Task requirements =>
In the material below, begin at the line that has "199x219 pixels.", stop after the line that has "Click the '-cstopb' option text", and transcribe those lines exactly, without pictures.

Data =>

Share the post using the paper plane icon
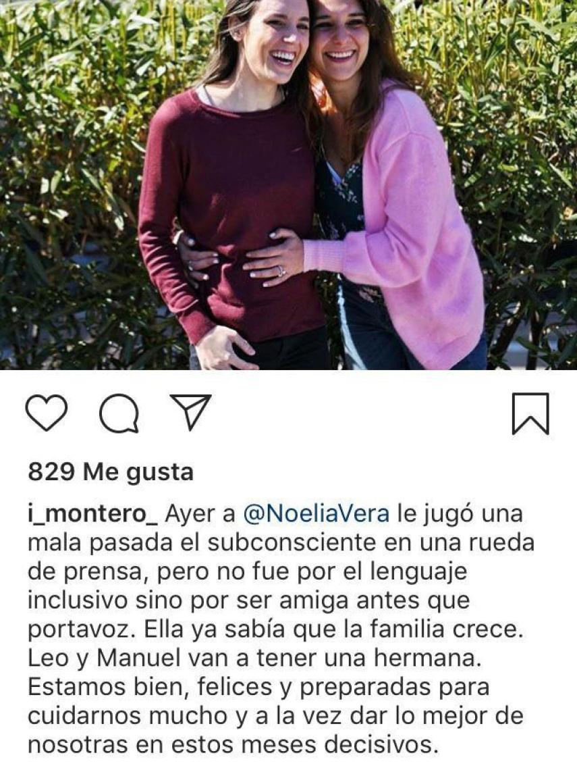click(190, 411)
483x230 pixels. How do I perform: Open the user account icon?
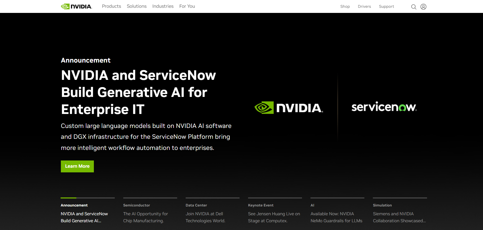tap(423, 7)
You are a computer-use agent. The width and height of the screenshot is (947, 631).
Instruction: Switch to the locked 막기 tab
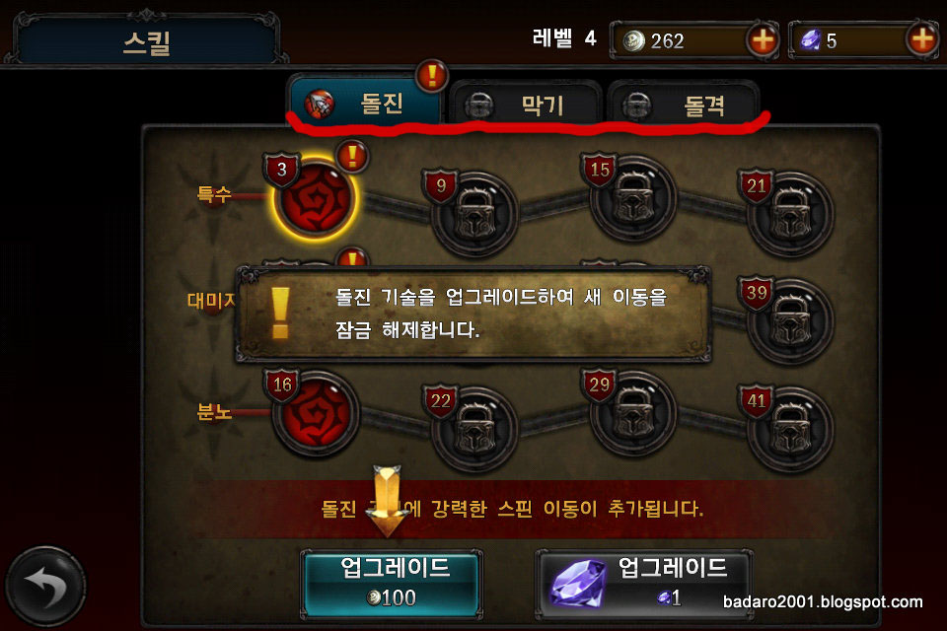[524, 105]
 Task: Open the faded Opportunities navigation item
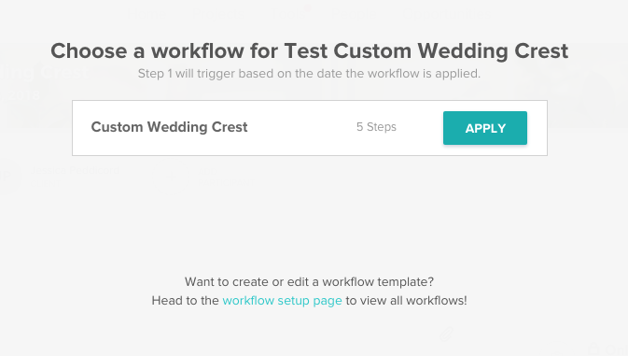pyautogui.click(x=447, y=15)
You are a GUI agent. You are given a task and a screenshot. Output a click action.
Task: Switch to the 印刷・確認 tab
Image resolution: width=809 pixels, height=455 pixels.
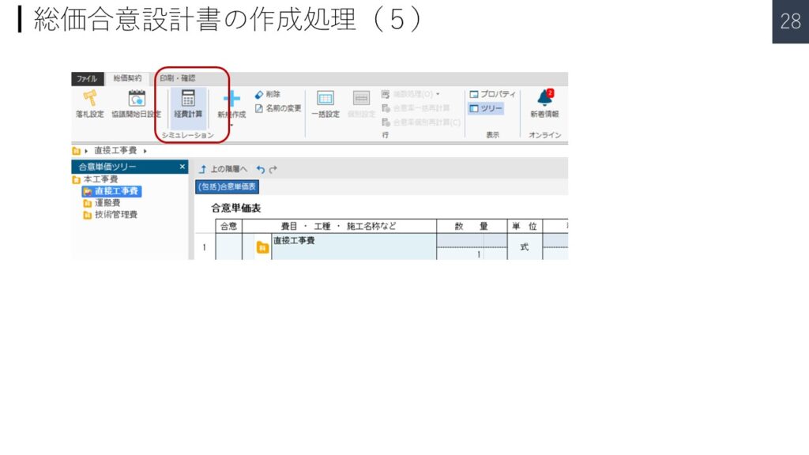coord(177,78)
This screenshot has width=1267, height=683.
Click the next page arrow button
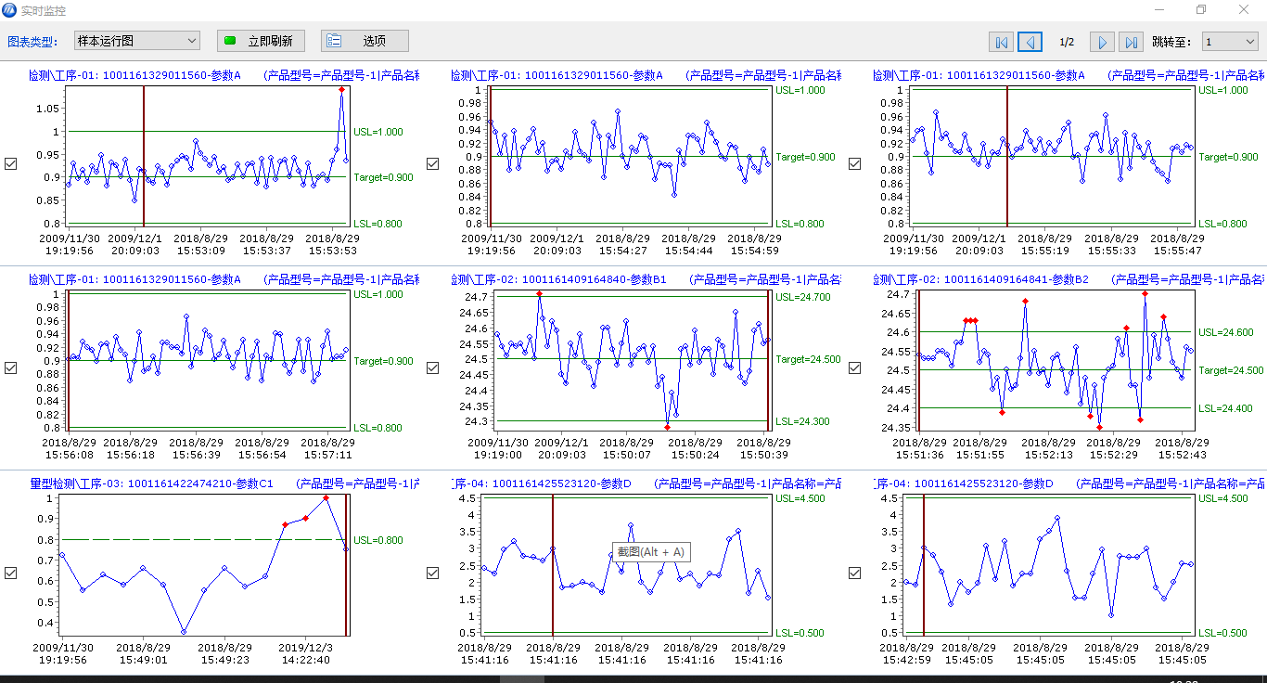click(x=1101, y=42)
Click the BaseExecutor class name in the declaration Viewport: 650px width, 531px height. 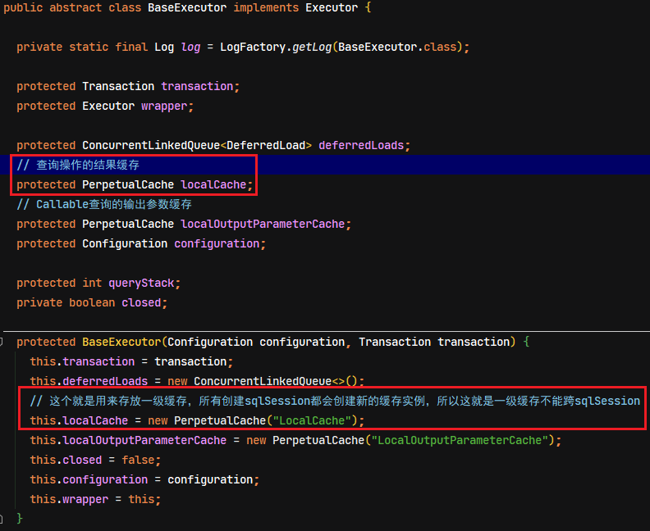[x=187, y=8]
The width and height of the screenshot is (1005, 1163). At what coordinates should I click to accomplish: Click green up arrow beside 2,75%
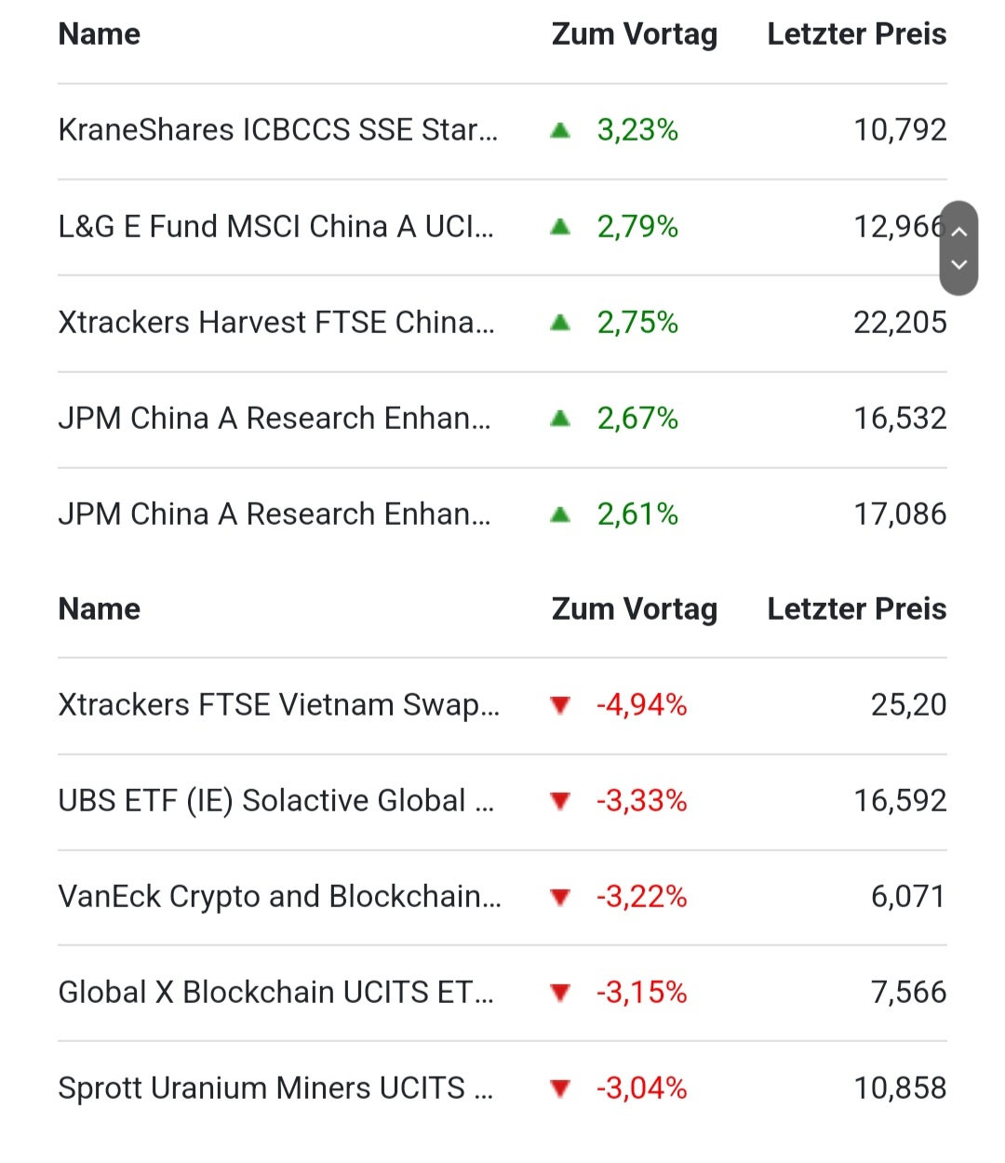tap(560, 323)
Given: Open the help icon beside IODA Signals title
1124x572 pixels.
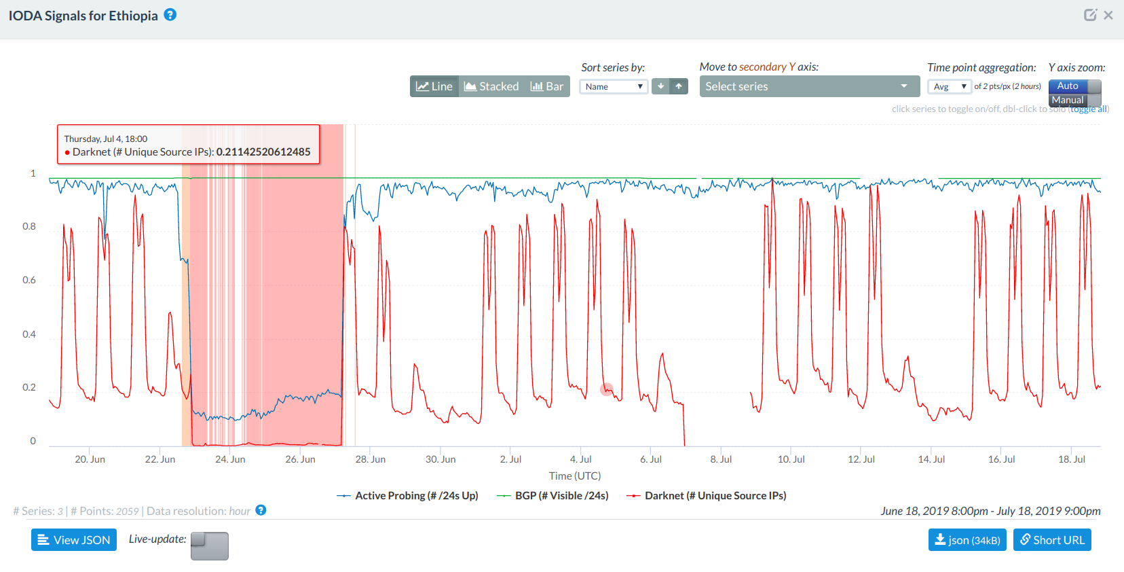Looking at the screenshot, I should tap(170, 15).
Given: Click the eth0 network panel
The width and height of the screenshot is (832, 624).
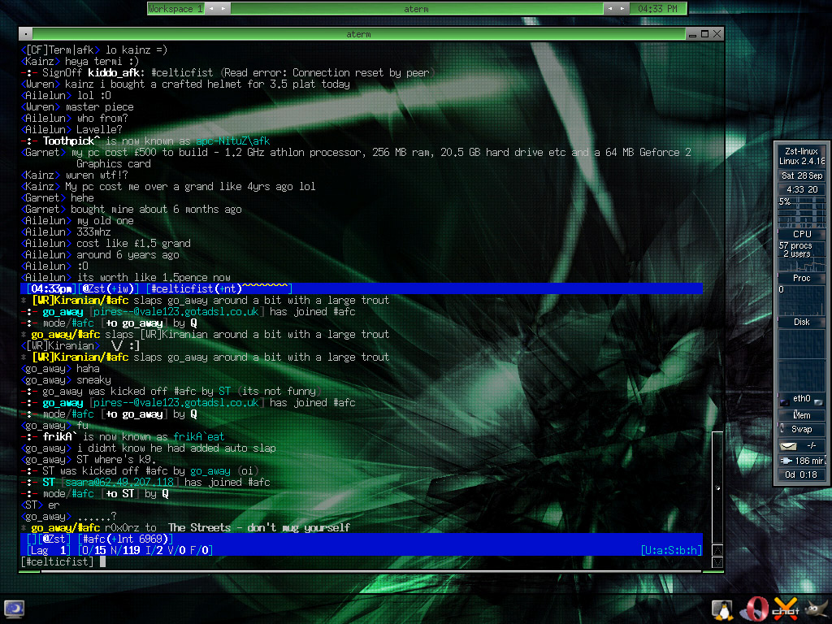Looking at the screenshot, I should [802, 399].
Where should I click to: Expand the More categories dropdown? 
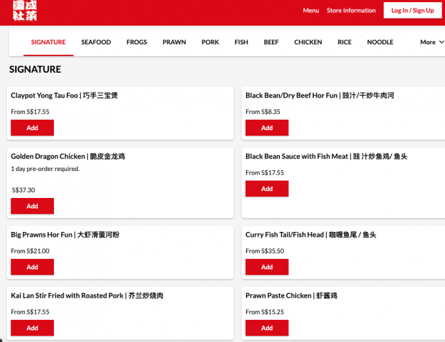coord(431,42)
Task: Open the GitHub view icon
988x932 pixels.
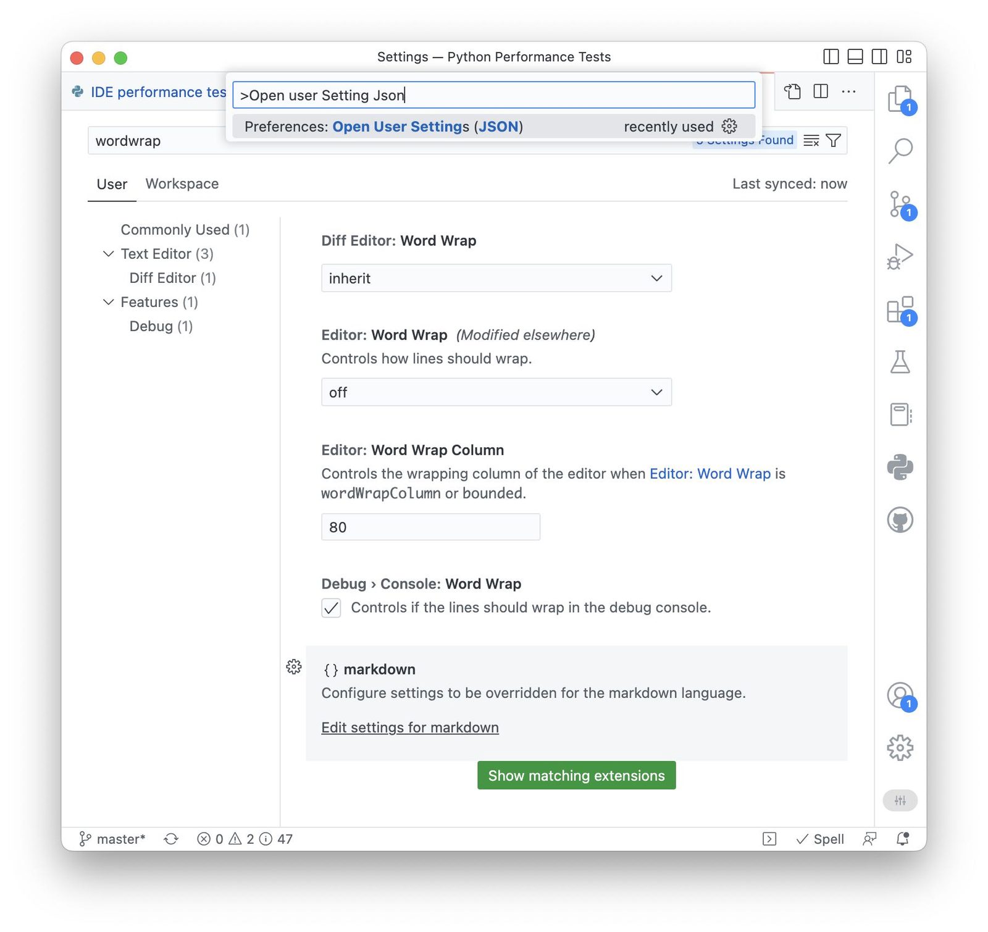Action: (900, 520)
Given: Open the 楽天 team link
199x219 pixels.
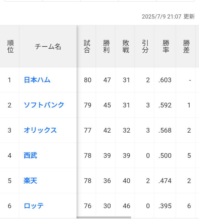Looking at the screenshot, I should click(30, 181).
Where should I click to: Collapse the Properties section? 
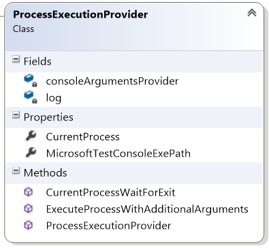(x=16, y=115)
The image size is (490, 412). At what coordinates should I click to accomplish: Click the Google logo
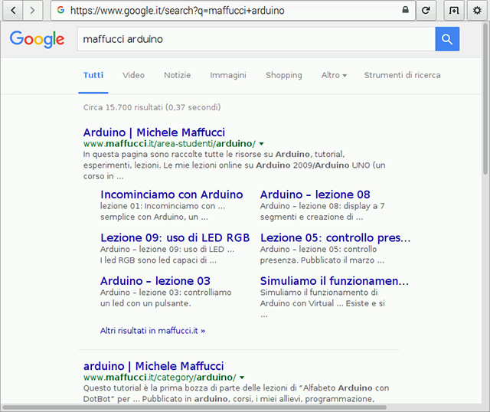37,39
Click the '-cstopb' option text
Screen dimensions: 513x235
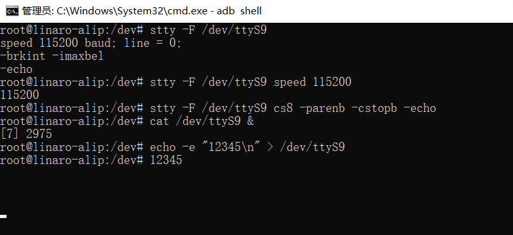pyautogui.click(x=374, y=108)
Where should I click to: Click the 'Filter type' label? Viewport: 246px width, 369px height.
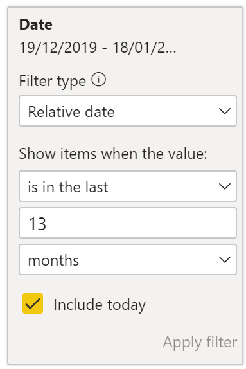(x=53, y=82)
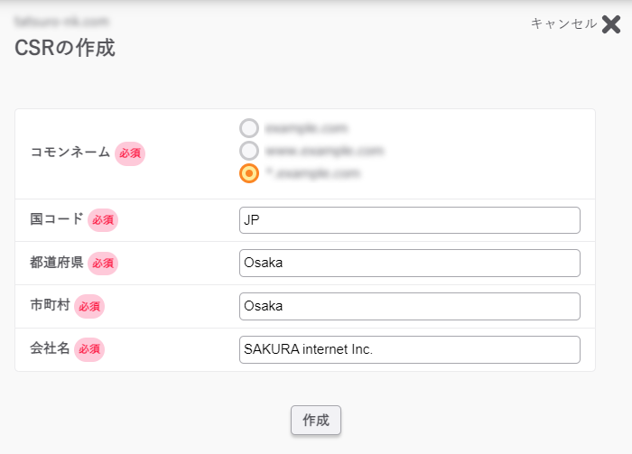Select the 必須 badge beside 会社名

click(89, 350)
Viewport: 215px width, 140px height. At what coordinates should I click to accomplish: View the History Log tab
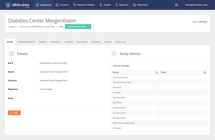120,42
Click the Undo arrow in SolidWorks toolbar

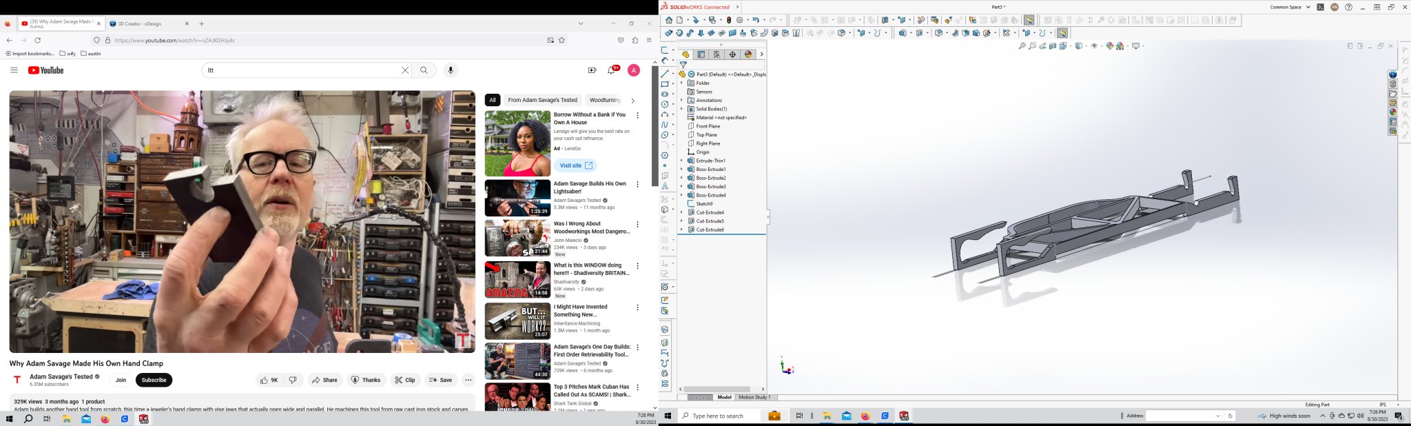coord(756,21)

Task output =>
199x219 pixels.
Looking at the screenshot, I should click(30, 181).
Where should I click to: Collapse the Properties section? 
(x=16, y=115)
The image size is (490, 412). At what coordinates should I click to accomplish: Click the Google logo
37,39
Click the '-cstopb' option text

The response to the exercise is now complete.